# What you should do:
Pull every line containing "green" from the data.

# Dataset excerpts:
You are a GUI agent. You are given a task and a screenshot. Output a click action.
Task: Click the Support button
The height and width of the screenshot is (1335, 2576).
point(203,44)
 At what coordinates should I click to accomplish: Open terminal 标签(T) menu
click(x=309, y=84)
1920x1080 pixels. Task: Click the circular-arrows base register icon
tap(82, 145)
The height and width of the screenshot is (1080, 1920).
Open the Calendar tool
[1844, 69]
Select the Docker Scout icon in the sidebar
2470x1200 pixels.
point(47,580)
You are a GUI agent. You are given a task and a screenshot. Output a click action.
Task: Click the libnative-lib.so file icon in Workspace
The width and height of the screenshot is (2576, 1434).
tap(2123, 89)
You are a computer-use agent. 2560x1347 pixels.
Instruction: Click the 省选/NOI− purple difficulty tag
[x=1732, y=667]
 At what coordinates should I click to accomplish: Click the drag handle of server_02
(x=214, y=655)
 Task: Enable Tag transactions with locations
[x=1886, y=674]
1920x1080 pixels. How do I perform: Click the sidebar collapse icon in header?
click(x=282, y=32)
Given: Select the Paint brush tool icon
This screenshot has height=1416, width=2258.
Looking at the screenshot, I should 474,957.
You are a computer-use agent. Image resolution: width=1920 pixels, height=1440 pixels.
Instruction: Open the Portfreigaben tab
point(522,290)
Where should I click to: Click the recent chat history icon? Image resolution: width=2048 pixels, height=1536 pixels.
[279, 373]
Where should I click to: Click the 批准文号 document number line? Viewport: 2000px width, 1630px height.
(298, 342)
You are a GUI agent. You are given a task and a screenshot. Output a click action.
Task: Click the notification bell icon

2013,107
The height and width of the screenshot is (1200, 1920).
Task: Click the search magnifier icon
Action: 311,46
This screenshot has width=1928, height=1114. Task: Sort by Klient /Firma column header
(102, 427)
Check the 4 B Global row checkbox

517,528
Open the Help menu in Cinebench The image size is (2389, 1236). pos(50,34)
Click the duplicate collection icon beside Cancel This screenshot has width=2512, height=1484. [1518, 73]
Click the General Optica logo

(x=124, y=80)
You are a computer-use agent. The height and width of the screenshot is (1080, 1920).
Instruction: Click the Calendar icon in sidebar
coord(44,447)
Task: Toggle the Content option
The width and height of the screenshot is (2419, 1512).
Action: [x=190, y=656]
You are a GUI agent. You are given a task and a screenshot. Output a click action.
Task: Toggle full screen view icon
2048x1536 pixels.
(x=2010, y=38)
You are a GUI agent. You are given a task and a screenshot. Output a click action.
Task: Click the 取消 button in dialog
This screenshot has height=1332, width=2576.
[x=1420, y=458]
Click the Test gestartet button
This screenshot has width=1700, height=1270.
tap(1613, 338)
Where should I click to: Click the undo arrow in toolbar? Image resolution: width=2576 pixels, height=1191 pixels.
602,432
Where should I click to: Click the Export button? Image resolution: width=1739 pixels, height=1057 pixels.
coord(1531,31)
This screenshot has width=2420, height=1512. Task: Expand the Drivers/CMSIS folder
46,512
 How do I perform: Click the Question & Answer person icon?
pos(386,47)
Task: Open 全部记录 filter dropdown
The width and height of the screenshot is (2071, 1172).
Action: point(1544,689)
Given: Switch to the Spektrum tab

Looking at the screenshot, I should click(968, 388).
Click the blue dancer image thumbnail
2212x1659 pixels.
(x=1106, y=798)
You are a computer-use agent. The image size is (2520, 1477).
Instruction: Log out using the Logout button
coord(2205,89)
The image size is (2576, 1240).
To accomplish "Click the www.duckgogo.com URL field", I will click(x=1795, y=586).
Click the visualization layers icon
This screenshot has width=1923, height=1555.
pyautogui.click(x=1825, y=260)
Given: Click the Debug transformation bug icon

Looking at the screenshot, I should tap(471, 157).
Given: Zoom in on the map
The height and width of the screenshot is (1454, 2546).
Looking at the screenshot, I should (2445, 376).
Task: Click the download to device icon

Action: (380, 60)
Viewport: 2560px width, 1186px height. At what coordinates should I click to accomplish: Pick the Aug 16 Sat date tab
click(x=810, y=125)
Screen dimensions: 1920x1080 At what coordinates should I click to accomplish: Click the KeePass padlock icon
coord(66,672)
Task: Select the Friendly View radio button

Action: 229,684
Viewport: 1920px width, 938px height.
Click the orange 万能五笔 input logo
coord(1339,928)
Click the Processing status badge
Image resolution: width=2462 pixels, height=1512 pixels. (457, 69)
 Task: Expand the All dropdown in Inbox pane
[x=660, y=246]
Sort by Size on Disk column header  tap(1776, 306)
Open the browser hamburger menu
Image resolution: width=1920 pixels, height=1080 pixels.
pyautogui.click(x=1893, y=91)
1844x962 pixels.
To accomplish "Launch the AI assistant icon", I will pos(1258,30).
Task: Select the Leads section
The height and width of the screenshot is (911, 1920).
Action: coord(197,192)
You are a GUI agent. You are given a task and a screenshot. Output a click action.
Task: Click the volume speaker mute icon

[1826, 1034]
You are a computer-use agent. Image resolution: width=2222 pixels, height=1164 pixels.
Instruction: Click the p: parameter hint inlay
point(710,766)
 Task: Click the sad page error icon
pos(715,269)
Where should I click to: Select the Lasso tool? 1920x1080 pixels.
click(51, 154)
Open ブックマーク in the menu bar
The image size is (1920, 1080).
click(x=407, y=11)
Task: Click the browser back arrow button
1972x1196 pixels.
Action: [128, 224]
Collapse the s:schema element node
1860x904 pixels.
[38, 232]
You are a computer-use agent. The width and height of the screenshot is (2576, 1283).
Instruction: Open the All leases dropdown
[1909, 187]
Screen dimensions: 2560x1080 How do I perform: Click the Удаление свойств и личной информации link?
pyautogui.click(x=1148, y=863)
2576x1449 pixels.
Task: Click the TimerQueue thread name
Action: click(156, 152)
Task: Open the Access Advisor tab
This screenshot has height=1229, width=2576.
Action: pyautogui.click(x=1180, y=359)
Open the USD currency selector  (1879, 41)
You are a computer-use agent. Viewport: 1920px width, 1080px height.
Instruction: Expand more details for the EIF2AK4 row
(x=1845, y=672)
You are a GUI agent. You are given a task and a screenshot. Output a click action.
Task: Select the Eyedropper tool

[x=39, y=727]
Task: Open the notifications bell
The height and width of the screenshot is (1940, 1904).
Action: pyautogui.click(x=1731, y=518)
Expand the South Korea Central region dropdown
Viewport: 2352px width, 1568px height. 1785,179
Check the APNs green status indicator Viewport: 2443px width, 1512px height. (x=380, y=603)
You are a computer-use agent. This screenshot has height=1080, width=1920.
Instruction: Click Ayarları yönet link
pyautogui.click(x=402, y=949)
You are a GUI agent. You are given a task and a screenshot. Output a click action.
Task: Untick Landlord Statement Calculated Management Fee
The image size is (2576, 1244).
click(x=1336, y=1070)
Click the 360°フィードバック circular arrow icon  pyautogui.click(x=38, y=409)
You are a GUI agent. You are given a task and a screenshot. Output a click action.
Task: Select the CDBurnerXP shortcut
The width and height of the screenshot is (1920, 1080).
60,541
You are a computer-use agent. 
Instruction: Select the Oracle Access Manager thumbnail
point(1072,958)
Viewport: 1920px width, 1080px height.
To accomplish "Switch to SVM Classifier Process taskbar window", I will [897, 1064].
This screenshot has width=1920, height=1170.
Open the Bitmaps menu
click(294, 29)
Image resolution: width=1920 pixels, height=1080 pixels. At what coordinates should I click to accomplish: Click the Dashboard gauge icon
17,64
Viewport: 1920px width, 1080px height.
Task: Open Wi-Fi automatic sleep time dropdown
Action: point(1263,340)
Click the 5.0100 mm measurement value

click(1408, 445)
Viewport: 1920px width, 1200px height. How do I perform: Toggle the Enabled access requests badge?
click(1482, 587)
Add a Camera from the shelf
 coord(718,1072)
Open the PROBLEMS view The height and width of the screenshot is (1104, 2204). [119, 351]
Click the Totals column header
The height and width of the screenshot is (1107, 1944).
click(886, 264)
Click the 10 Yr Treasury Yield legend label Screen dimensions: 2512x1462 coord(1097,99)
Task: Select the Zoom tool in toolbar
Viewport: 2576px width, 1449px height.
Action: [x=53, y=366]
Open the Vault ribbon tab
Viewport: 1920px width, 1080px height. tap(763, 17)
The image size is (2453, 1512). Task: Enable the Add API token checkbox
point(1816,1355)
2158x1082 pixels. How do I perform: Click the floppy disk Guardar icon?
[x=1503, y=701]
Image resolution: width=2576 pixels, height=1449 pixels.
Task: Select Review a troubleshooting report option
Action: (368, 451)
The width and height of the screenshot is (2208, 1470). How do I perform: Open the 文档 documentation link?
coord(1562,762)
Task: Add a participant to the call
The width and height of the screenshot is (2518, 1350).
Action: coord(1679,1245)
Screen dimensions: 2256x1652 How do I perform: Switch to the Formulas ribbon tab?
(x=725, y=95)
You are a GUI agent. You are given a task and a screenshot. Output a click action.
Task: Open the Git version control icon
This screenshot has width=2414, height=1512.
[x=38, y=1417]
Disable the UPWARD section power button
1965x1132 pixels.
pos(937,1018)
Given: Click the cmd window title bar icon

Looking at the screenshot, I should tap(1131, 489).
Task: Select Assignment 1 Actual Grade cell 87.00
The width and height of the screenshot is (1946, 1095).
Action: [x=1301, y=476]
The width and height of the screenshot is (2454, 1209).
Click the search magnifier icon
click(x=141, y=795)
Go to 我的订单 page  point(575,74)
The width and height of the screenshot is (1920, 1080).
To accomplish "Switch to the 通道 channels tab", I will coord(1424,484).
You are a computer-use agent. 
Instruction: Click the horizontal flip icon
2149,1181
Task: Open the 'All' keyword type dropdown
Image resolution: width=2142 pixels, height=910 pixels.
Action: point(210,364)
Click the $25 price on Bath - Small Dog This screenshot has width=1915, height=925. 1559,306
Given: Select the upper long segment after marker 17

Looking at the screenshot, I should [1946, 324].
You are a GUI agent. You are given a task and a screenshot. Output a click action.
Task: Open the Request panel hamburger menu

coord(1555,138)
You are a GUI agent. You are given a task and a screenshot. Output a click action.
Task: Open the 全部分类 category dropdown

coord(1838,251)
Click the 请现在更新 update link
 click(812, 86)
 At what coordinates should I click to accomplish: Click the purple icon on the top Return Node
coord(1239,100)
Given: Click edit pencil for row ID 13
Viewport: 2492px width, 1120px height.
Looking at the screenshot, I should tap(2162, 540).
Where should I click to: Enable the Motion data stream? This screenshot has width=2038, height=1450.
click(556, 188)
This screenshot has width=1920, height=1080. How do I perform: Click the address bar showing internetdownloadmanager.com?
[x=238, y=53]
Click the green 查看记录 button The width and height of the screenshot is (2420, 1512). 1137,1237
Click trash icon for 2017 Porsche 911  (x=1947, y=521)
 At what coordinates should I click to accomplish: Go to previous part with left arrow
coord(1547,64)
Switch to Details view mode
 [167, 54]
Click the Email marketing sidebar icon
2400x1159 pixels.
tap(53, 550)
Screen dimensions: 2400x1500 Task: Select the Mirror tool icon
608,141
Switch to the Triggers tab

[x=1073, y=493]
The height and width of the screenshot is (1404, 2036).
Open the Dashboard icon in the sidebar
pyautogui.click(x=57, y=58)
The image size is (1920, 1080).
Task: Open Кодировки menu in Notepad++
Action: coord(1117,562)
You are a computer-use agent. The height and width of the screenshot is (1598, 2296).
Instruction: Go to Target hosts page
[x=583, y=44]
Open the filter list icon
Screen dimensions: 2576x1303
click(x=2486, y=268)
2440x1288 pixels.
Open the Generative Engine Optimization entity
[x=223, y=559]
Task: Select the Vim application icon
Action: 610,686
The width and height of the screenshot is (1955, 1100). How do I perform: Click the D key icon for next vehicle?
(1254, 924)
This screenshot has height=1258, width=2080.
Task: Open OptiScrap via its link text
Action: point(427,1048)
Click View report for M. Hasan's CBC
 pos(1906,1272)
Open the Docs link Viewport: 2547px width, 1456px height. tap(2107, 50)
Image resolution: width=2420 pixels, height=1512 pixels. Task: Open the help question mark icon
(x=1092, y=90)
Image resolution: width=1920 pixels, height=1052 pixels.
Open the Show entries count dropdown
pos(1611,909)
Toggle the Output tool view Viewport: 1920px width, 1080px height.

# Exercise response:
Check the APNs green status indicator Viewport: 2443px width, 1512px height. (x=380, y=603)
Click the green 查看记录 button The width and height of the screenshot is (2420, 1512). 1137,1237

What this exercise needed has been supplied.